Sadece PKK’nın varlığı ve faaliyetleri açısından değil ama Irak’ın geleceğini ilgilendiren, istikrarsızlık potansiyeli taşıyan Kerkük gündemdeki yerini koruyor.

Uluslararası iki araştırma kuruluşunun Irak ile ilgili olarak yayınladıkları iki ayrı rapor, bugün geri plana düşse de Kerkük sorununun bir yıl içinde bölgenin başına büyük dertler açacağını ortaya koyuyor.

Kerkük’te kaynayan kazan aslında savaştan bu yana hiçbir zaman durulmadı. Irak’tan gelen haberler de o yönde zaten.

* * *

İKİ
hafta önce bir Türkmen heyeti Türkiye’yi ziyaret etti.
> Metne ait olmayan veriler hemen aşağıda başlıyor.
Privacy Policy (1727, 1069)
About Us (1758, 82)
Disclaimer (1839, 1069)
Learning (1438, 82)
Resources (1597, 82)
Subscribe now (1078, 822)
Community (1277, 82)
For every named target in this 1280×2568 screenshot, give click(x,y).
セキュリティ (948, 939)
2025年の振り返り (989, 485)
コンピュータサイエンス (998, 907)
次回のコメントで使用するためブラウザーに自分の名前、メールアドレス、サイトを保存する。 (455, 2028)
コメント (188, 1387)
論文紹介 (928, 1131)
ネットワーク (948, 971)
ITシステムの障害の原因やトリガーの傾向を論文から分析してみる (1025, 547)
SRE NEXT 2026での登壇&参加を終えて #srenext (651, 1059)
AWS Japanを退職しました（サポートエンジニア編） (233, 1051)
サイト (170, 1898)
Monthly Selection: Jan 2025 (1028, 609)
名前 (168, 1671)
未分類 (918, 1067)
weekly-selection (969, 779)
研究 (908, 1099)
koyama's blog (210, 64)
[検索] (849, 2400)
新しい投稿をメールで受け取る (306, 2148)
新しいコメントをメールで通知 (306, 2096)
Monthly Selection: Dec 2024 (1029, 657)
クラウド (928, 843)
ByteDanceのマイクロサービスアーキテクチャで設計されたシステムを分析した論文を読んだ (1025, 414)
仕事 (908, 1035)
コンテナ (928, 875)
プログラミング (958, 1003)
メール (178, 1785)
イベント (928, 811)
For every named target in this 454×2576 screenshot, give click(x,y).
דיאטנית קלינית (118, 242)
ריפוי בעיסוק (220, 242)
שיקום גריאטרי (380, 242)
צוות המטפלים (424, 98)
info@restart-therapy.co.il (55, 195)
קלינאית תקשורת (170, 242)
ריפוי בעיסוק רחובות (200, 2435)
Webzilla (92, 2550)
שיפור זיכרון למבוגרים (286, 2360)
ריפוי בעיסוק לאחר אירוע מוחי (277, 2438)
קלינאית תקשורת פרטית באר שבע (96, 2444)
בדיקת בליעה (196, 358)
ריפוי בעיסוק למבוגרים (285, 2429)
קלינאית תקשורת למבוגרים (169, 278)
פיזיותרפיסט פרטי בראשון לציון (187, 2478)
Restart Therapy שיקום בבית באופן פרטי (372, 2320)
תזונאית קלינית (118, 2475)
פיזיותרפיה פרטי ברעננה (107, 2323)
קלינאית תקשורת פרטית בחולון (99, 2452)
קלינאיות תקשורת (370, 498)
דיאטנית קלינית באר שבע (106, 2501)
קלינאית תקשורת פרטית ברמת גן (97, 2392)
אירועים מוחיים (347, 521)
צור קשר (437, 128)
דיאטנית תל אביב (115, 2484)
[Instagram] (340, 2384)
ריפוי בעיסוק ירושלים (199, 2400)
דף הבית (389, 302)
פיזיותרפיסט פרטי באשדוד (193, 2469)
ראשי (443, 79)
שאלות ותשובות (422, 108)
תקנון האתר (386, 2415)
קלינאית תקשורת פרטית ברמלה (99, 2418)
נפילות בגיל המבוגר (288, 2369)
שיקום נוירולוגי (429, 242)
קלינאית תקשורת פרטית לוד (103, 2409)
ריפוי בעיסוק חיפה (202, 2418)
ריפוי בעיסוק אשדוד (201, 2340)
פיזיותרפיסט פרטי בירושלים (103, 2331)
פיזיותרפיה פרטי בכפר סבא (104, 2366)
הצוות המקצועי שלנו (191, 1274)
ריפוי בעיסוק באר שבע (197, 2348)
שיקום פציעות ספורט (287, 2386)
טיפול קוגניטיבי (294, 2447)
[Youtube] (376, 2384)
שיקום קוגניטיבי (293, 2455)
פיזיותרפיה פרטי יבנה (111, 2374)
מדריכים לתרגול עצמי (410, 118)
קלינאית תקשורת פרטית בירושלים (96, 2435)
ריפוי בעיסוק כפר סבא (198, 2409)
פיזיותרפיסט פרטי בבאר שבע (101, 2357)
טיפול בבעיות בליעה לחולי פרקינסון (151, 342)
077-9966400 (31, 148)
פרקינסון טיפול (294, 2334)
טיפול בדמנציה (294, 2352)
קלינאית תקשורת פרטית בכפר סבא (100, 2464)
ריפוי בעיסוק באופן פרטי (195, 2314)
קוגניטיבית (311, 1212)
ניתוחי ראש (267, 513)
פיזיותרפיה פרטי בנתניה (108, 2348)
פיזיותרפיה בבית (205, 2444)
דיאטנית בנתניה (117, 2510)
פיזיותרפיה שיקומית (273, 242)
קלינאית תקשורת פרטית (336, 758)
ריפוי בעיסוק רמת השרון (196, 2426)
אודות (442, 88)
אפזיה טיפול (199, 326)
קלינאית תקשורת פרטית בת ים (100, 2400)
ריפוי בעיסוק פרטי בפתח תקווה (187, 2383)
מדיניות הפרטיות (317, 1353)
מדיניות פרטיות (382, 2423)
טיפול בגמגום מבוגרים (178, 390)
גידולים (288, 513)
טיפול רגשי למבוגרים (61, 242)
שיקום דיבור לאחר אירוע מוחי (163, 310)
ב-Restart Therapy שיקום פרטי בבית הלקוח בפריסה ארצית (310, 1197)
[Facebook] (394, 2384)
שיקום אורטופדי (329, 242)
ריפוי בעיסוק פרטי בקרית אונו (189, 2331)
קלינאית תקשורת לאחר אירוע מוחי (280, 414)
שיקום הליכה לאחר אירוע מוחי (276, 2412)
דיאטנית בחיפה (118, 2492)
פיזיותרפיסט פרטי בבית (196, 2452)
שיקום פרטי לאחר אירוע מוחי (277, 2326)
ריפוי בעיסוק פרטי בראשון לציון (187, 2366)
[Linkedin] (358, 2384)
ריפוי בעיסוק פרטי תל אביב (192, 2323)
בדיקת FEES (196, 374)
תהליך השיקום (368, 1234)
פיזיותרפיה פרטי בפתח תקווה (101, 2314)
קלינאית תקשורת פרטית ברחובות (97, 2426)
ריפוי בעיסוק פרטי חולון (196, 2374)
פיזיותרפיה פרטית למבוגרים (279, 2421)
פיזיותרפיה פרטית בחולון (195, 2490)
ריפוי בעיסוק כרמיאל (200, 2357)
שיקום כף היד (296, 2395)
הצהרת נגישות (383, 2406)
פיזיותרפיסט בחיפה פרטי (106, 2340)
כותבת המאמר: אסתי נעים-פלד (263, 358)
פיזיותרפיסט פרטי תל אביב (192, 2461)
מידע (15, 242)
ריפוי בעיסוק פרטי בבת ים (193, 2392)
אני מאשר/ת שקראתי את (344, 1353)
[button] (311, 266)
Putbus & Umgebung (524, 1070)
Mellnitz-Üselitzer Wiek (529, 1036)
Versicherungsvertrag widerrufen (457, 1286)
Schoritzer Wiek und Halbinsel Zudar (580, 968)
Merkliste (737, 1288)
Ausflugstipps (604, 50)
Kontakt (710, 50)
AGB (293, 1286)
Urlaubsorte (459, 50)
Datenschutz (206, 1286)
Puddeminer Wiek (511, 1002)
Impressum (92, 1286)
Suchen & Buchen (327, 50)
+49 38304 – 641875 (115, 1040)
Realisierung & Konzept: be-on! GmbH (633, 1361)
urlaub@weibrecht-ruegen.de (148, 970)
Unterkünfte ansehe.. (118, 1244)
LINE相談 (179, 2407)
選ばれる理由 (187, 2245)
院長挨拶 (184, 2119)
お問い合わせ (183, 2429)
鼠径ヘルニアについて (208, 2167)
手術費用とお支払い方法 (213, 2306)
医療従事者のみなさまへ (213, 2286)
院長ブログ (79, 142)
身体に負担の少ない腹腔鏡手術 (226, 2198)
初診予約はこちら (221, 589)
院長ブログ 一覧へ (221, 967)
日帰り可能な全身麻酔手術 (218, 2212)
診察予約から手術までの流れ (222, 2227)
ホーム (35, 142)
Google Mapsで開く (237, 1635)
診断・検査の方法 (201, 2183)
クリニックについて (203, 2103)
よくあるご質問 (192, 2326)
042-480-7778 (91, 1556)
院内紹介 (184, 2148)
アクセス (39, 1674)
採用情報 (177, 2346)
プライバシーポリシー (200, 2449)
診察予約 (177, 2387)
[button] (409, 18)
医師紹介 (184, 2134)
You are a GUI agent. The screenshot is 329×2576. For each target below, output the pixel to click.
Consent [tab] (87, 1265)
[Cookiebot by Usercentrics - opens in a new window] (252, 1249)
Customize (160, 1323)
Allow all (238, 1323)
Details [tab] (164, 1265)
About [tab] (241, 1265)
Kürtlerle iyi ilişki içinde olan biri hariç, heyette Irak’ın Şii ve Sünni kökenli bütün Türkmen temsilcileri bulunuyordu. Onun neden gelmediğini sorduğumda davet edildiğini ama yanıt vermediğini öğrendim.

Bunu yazıyorum çünkü bu ziyaretten sonra Türkiye’nin Türkmenler arasında ayrımcılık yaptığı haberleri dolaştı kulislerde.

Türkmenler, Kerkük konusundaki endişelerini dile getirip, Irak Meclisi’nde birlikte hareket edecekleri mesajını verdiler. Türkiye’den de destek istediler.

Şii ve Sünni Türkmenlerin birlik içinde hareket etmeleri, Irak’ta yaşananları dini temele dayalı çatışmalar olarak görmenin ne kadar hatalı olduğunu da ortaya koydu. Irak halkının ortak çıkar etrafında birleşebileceğinin küçük bir örneğini verdi Türkmenlerin tavrı. Önemli olan herkesin kaynakları kendine yontması değil ortak çıkarda birleşmesi.

Ankara, Kerkük’ün statüsü konusunda Irak’taki tüm unsurlar arasında varılacak bir uzlaşmanın referanduma götürülmesini telkin ediyor.

Araplar, Türkmenler, Asuriler de bu uzlaşma sağlanmadan yapılacak bir referandumun sorunlara yol açacağını çeşitli vesilelerle dile getiriyorlar.

Ama Kürtlere dinletemiyorlar. Kürdistan bölgesel yönetimi yetkilileri, referandumda sorulacak soruyu şimdiden tartışmaya açmak istemiyorlar.

Kerkük pazarlıklarının önümüzdeki döneme damgasını vuracağı kesin.

* * *

SÖZÜNÜ
ettiğim iki rapor Kerkük ile ilgili ilginç iddiaları da ortaya atıyor. GIS/Defence ve Foreign Affairs damgasını taşıyan ve bu ay yayınlanan rapora göre, Türkiye Kuzey Irak’ta istihbarat ve askeri faaliyetlerini artırdı. Son zamanlarda bölgeye çok sayıda istihbarat görevlisinin ve özel timlerin yollandığı ileri sürülen rapora göre bu faaliyetler PKK ile ilgili gibi görünse de esas hedef Kerkük’teki gelişmeleri kontrol altına almak.

Lübnan dahil bölgedeki olayların izleyeceği gelişmelerin İran’ı güçlendirmesi halinde Tahran’ın kendi Kürt bölgesinden Kuzey Irak’a ilerleyerek Kerkük’e el koyabileceğini öngören raporda, Türk ordusunun buna izin vermeyeceği yer alıyor.

Liberal eğilimli International Crises Group’un (ICG) 18 Temmuz’da yayınladığı raporda ise Kerkük’te bölgedeki diğer krizlerden daha tehlikeli bir krizin için için geliştiği yer alıyor. "Daha da tehlikelisi bu krizin ihmal edilmekte oluşu" deniyor.

Birleşmiş Milletler’in derhal Kerkük özel temsilcisi ataması çağrısında bulunulan raporda, BM Güvenlik Konseyi’nin şemsiyesi altında sorunun çözülmesi öneriliyor. Bush yönetimi de buna destek olmaya çağrılıyor.

Bölgemiz öyle bir hale geldi ki, bütün krizleri bir arada düşünmek gerekiyor. Kriz içinden kriz çıkıyor.